Microsoft Buys GitHub – Meh
Microsoft hit an emotional nerve with its announcement of intent to acquire Github. The uproar has to do with Microsoft being a mega for-profit software company being incongruous to owning the emblematic safe-harbor of the open-source community.
Get over it.
Big corporations buy anything and everything that is 1) successful and 2) potentially synergistic.
It really isn’t that incongruous. Consider the following TalkingPointz:
- Microsoft has been targeting and working with developers since its inception.
- Microsoft tried to build its own GitHub alternative (CodePlex), but shut that down in March 2017. It has since become the largest corporate user of GitHub (and no one complained about that).
- Github is not just about open source.
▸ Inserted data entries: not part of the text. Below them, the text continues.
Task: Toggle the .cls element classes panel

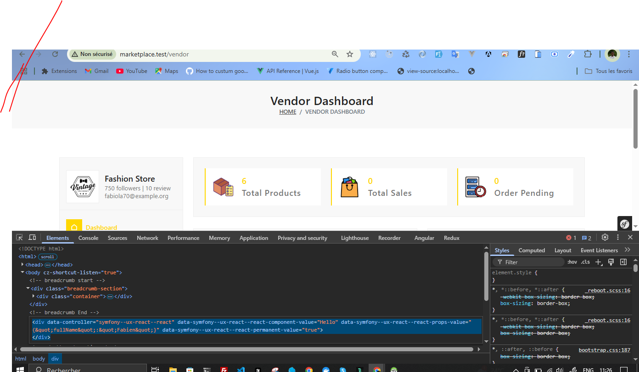Action: (x=585, y=262)
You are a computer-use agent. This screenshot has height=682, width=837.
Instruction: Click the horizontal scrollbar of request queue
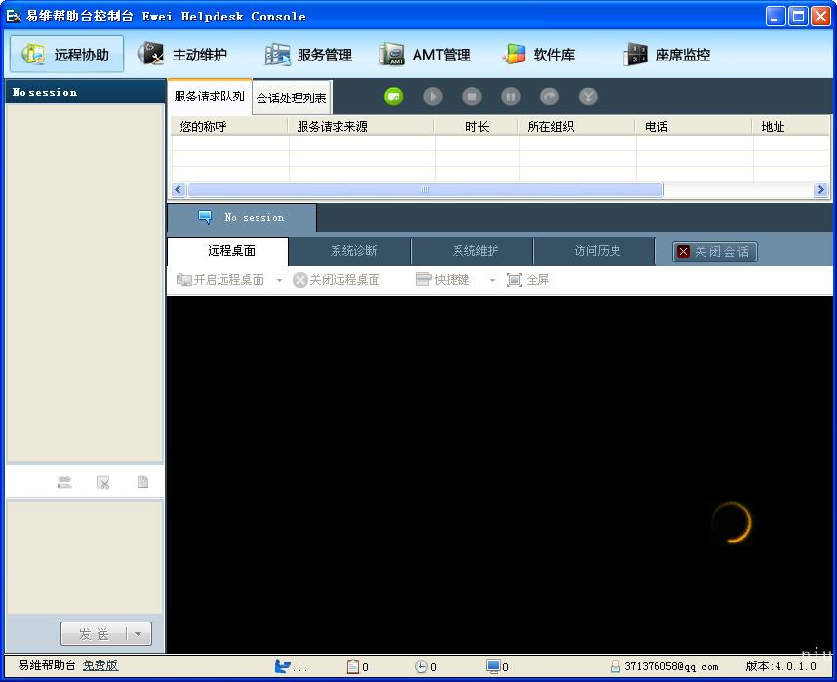pyautogui.click(x=424, y=190)
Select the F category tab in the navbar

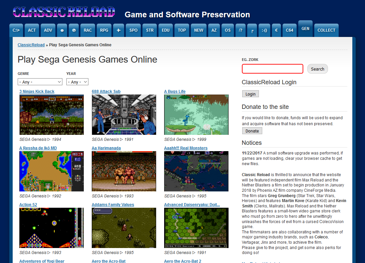click(x=252, y=31)
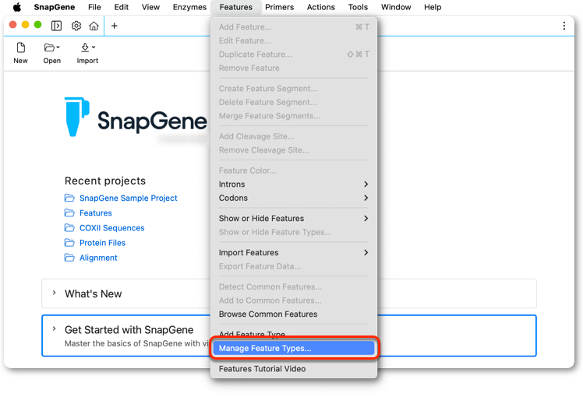Open the COXII Sequences project

pos(112,228)
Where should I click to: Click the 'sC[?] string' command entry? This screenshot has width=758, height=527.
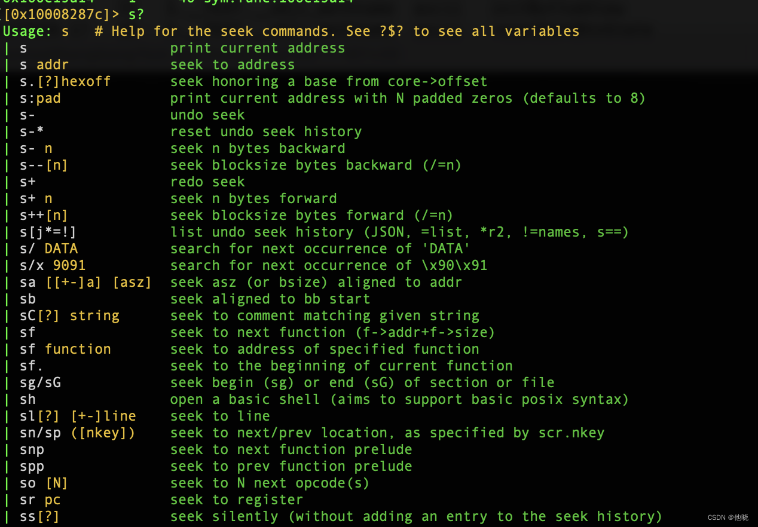tap(69, 315)
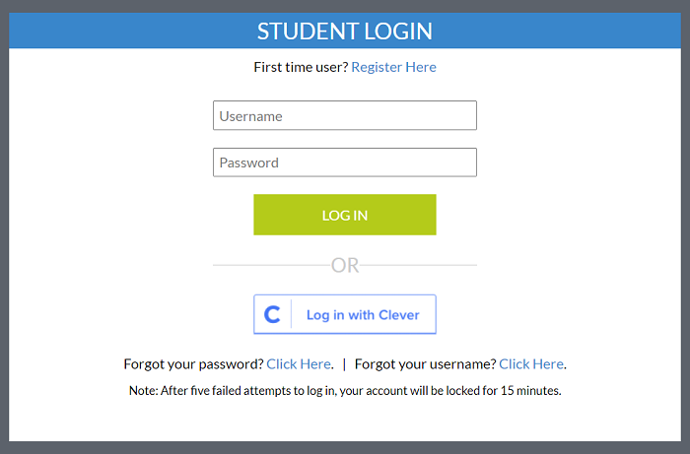The width and height of the screenshot is (690, 454).
Task: Submit with the green LOG IN button
Action: pos(345,215)
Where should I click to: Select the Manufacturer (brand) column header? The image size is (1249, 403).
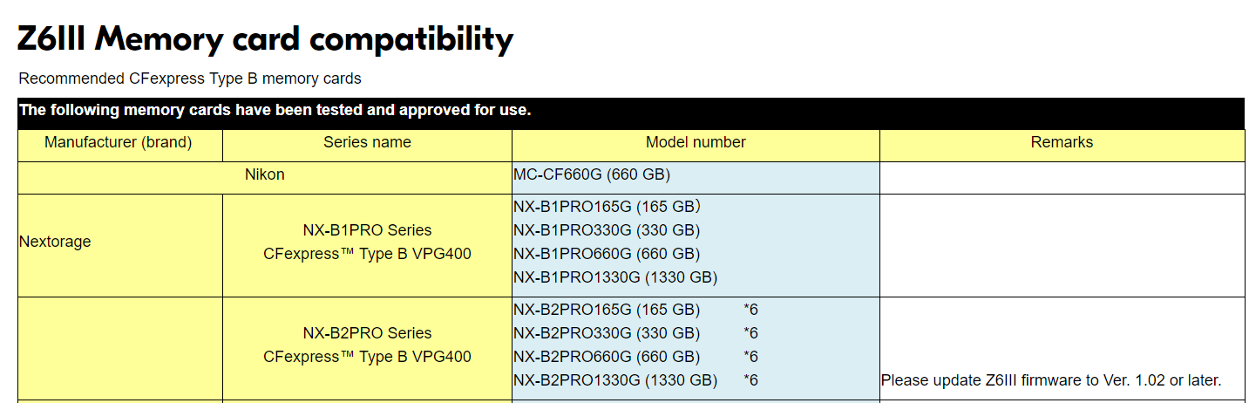119,142
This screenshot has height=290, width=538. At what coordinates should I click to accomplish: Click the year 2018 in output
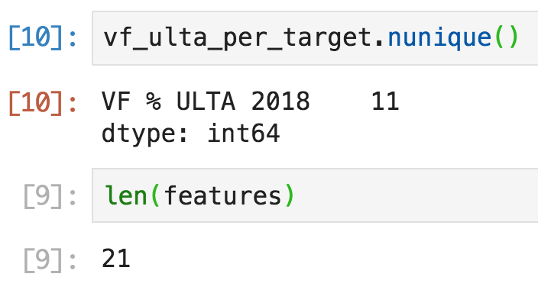(280, 102)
It is also used for prive code respositories and even has on on-prem “GitHub Enterprise” product that will now see a lot more servers.
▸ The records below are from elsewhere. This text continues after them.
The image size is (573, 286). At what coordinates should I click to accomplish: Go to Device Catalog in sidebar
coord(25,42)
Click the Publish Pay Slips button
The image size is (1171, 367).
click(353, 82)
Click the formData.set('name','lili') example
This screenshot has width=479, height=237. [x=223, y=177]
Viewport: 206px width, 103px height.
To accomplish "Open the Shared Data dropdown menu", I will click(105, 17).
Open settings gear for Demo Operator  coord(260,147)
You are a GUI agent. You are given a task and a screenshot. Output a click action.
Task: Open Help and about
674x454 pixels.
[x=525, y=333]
- The price of the acquisition was $7.5 B (it was valued at $2 B in 2015). That should make any software developer sing.
Will Microsoft screw up GitHub? Quite possibly, but not necessarily. Minecraft and LinkedIn seem to be doing ok under Microsoft’s purview.
Yes, Nokia and Skype are perceived as failures, but there’s more to those stories. Skype was instrumental in helping Microsoft become a global UCaaS provider, and Nokia never made any sense – the last bold actions of a desperate predecessor CEO.
It’s important to note that GitHub wasn’t doing doing particularly well on its own. It has been struggling to find the right leader for months. GitHub founder and former CEO Chris Wanstrath will become a Microsoft technical fellow and work on strategic software initiatives. Wanstrath had retaken his CEO role after his co-founder Tom Preston-Werner resigned following a harassment investigation in 2014.
Yes, Microsoft has a checkered past with open source. I can safely say that it will have a checkered future with open source. The line between for profit and free is complex and continuously shifting.
I will say that over the past few years, Microsoft has done reasonably well with open source. Examples include PowerShell, Visual Studio Code, the JavaScript engine within Edge, and its Xamarin acquisition are all positive examples.
I think people get confused between open and free. Microsoft is not a charity, but it will embrace an open, vibrant community if/when it helps (true for any software company). The game is changing. Microsoft Azure is a platform environment that already offers lots of dev tools and will likely align itself closer to GitHub. Plus, applications are inherently platforms too as clouds tend to be stronger when integrated to other applications or customized in other ways.
It seems like every startup wants to stick it to the man, but the startups that become successful become the man. Like Google’s “Don’t Be Evil” was more appropriate as a startup (the term was officially recently retired).